For all its bruising history, Future’s catalogue of vibrant magazine brands has reinforced the durability of special interest niches at a time when so much media has lost its business model or its audience. Even the war-torn years of ‘going global on the cheap’ did not kill most of the long-established magazine brands which now underpin the Future strategy for wholly-owned content that is expert, platform-agnostic, evergreen, and global.
The company is adapting to a world where traditional media must recognise the primacy of targeted, tailored content over bundled packages or the narrow confines of a single product or channel. Those seeking to build e-commerce must recognise that content becomes the means to generate revenue rather than an ‘end’ in itself. That dictates the multiple use of well-produced content. Curated lists and reviews can be as powerful in specialist media as, say, exclusive journalism in a daily news brand.
Byng-Thorne, the former Nestle graduate trainee and CFO of AutoTrader, is not the first Future CEO to recognise the enduring strength of specialist consumer media. But she has built the team and done the deals that have shifted the centre of gravity from print towards e-commerce, digital advertising and events.
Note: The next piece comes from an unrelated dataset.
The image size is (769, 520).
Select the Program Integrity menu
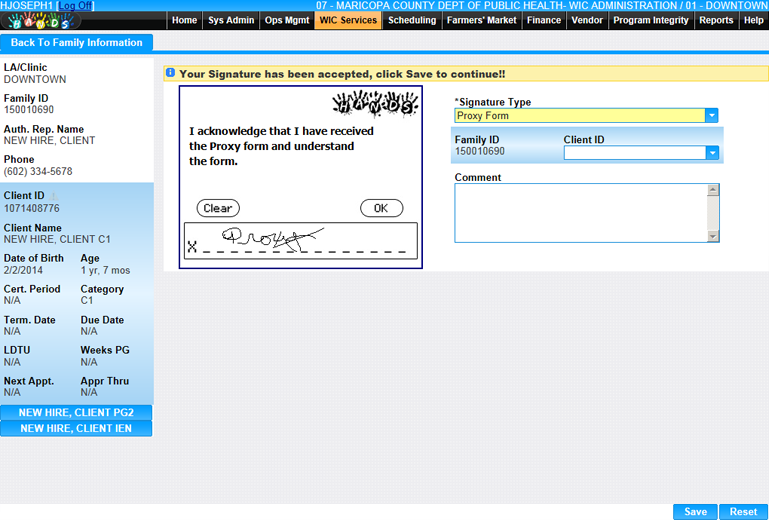click(650, 20)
The Future transformation remains a high-wire performance. Even the current market value of £200m (one-third of its IPO price back in 1999) shows how much this small public company still has to do. That is only part of the vulnerability. Fears about some of the deals are not confined to price. The company’s Newbay diversification into B2B (albeit in related tech, music and entertainment sectors) flies in the face of media orthodoxy. While some ‘twinning’ of B2B and B2C media can be synergistic, the dynamics are often quite different. The acquisition from Haymarket of soccer-football brand FourFourTwo and the outdoor leisure magazines Practical Caravan and Practical Motorhome – alongside the tech-focused What HiFi – is similarly open to question. Football might fit well with Future’s young audience (even if the media competition in the world’s largest sport is especially challenging). But caravans and motorhomes (many of whose readers are aged 55+) seem like a joke alongside Future’s youth brands.
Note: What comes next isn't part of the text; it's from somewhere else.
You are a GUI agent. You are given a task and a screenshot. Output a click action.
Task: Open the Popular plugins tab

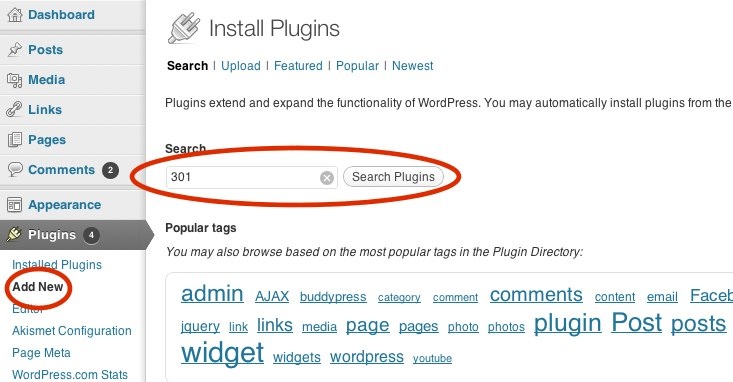point(357,66)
It is assumed that Haymarket had bundled the two ‘outdoor leisure’ magazines to FourFourTwo, What Wifi? and Stuff, the gadget mag which competes with Future’s T3 and must have been a prized ‘consolidation’ target. In the event, UK competition authorities blocked the Stuff purchase but Future bought the rest. Such mixed-bag deals will be forgotten if the company is able to keep cranking out the profit growth, especially in e-commerce. Indeed, the portfolio diversity might even help sustain the growth when things get bumpy. But, inevitably, any acceleration in the decline of print copy sales and advertising could be especially painful.
There may also be concern about how any economic slowdown might stifle Future’s e-commerce growth and, for example, impact the commission levels paid by the likes of Amazon. The geographical spread (now with more than 50% of profits due to come from the US) is some protection. Perhaps, the not-so-volatile caravan market might even help.
So there are clear risks. But the company is in confident mood, committed to its strategy of creating global platforms for specialist media communities with diverse revenue streams. It has, notably, notched up more than 50% growth in media revenue per online user over the past two years.
Future Plc is a work in progress but it is becoming a case study for traditional media everywhere: building a new tech-driven global media company with a fresh business model from the special interest communities that were once just magazines. Former owner Chris Anderson’s US-based life’s work is now the brilliant TedTalk global ideas network. But, back home in Bath, the excitement has returned. So far, so good.